# Harmonization Approach Using Abstractions

## Prerequisites

Install package manager and sync required packages.

## Setup

In [None]:
# If you are actively working on related *.py files and would like changes to reload automatically into this notebook
%load_ext autoreload
%autoreload 2

In [None]:
import os
import json
import time
from matplotlib import pyplot as plt


from harmonization.jsonl import (
    split_harmonization_jsonl_by_input_target_model,
    jsonl_to_csv,
)
from harmonization.harmonization_benchmark import get_metrics_for_approach
from harmonization.harmonization_approaches.similarity_inmem import (
    SimilaritySearchInMemoryVectorDb,
)
from harmonization.harmonization_approaches.embeddings import (
    MedGemmaEmbeddings,
    QwenEmbeddings
)
from langchain_huggingface import HuggingFaceEmbeddings

Set available GPUs (skip this step is using CPUs)

In [None]:
#os.environ["CUDA_VISIBLE_DEVICES"] = "0,1,2,3"  # change as necessary

## Single Benchmark Test File

Each test should include a source model, with desire to harmonize to a target. We expect harmonization `expected_mappings.tsv`.

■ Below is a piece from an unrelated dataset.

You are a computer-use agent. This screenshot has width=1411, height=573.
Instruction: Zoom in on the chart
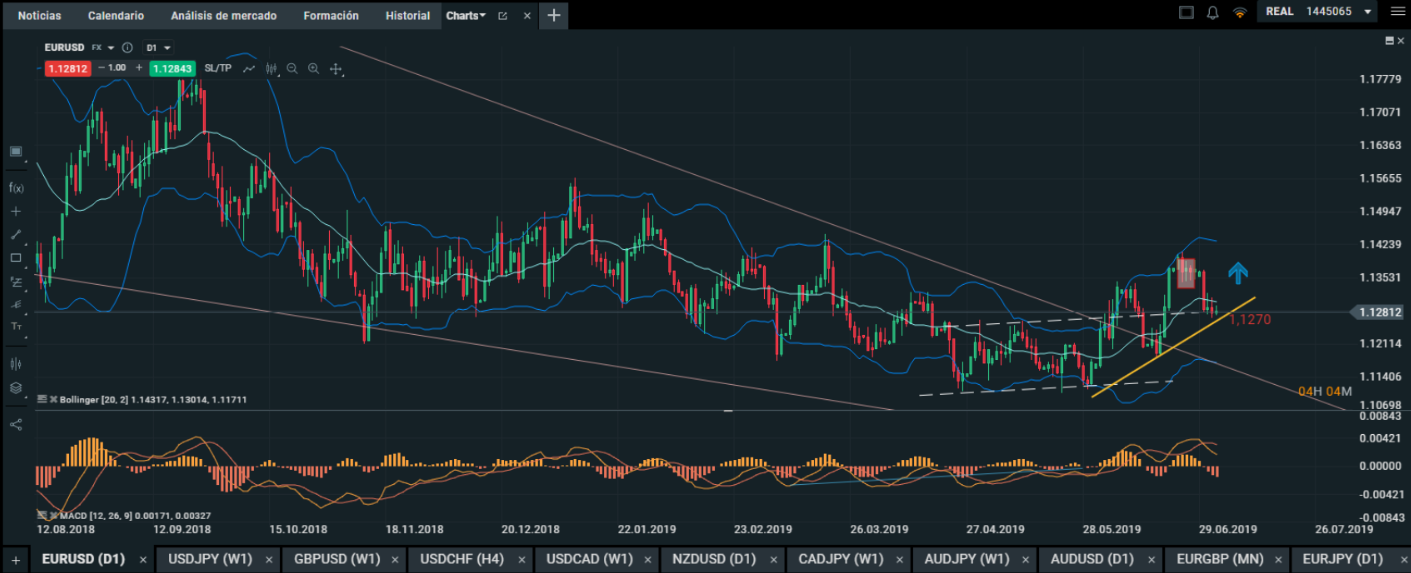pos(314,68)
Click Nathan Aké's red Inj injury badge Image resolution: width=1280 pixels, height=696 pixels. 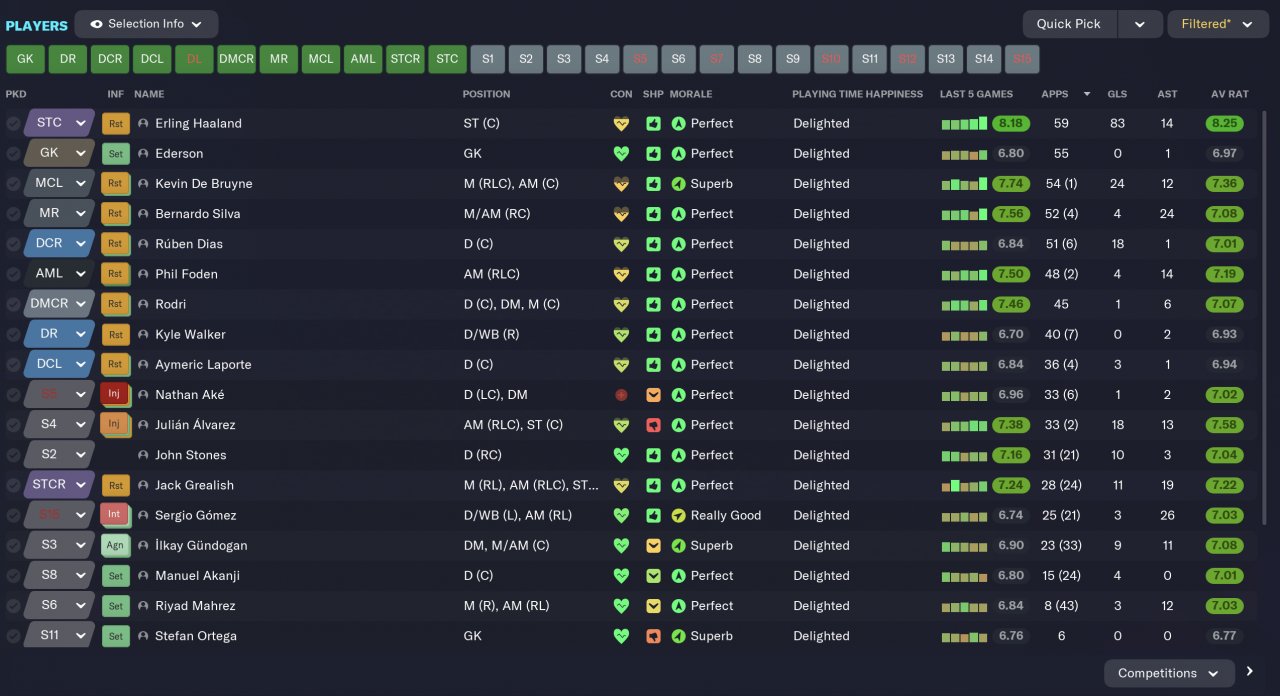click(x=114, y=394)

Tests are in a JSONL file with a source to target model per row.

The JSONL file should have 3 columns: `input_source_model`, `input_target_model`, `harmonized_mapping`

Those 3 columns should be populated by content of the files:

- `source_model.json` == `input_source_model`
- `expected_mappings.tsv` == `harmonized_mapping`
- `target_model.json` == `input_target_model`

Below we are reading `output.jsonl` file that contains 710 lines or `limited_output.jsonl` file that contains 10 first lines from `output.jsonl` file.

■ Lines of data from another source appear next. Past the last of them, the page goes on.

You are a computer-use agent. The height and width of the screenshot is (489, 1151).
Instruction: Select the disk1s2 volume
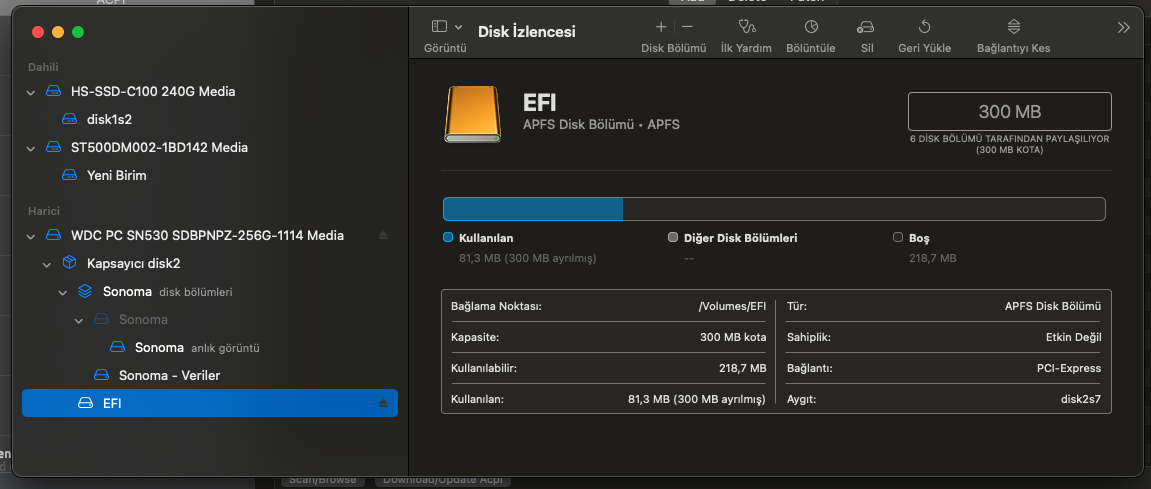[109, 119]
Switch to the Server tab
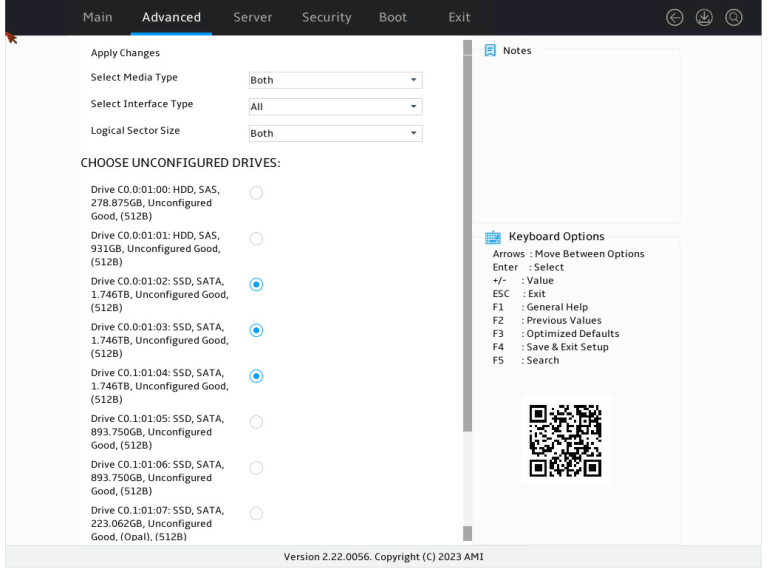 (252, 17)
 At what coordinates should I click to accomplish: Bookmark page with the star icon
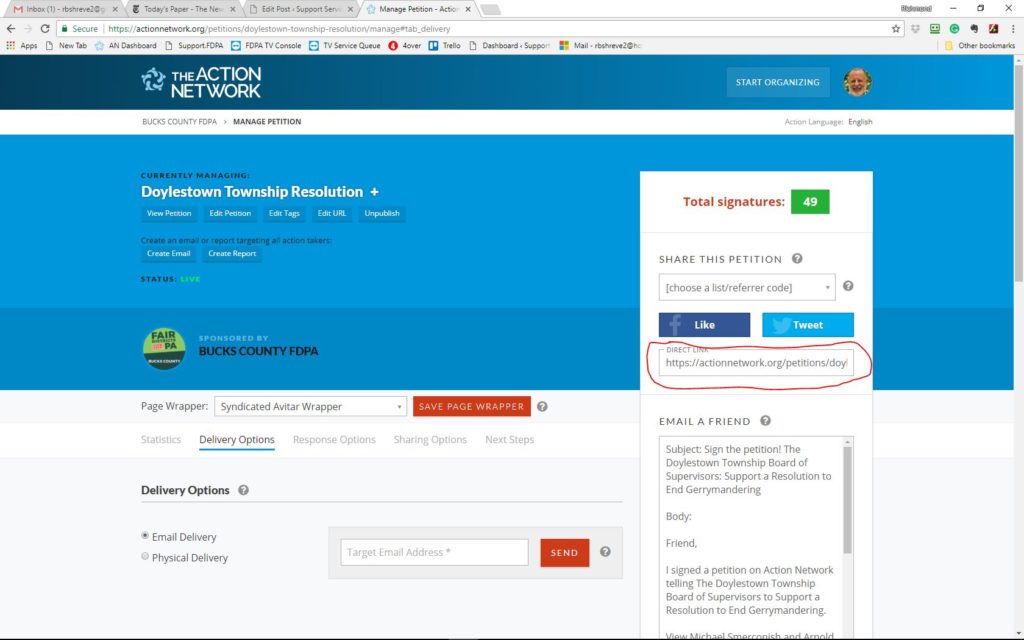(x=895, y=29)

`limited_output.jsonl` might be useful for testing locally

In [None]:
benchmark_filepath = (
    # Synthetic Benchmark
    # "../datasets/harmonization_benchmark_SDCs_27_Gen3_DMs_mutated_v0.0.2/output.jsonl"
    # Real Benchmark
    "../datasets/harmonization_benchmark_real_BIOLINCC_BDC_v0.0.1/harmonization_benchmark_real_BIOLINCC_BDC_v0.0.1.jsonl"
)

In [None]:
output_jsonls_per_target_model_dir_path = (
    f"../output/temp/{os.path.basename(benchmark_filepath)}/per_target"
)
split_harmonization_jsonl_by_input_target_model(
    benchmark_filepath, output_jsonls_per_target_model_dir_path
)

In [None]:
folder_name = time.time()
output_directory = "./output/harmonization/"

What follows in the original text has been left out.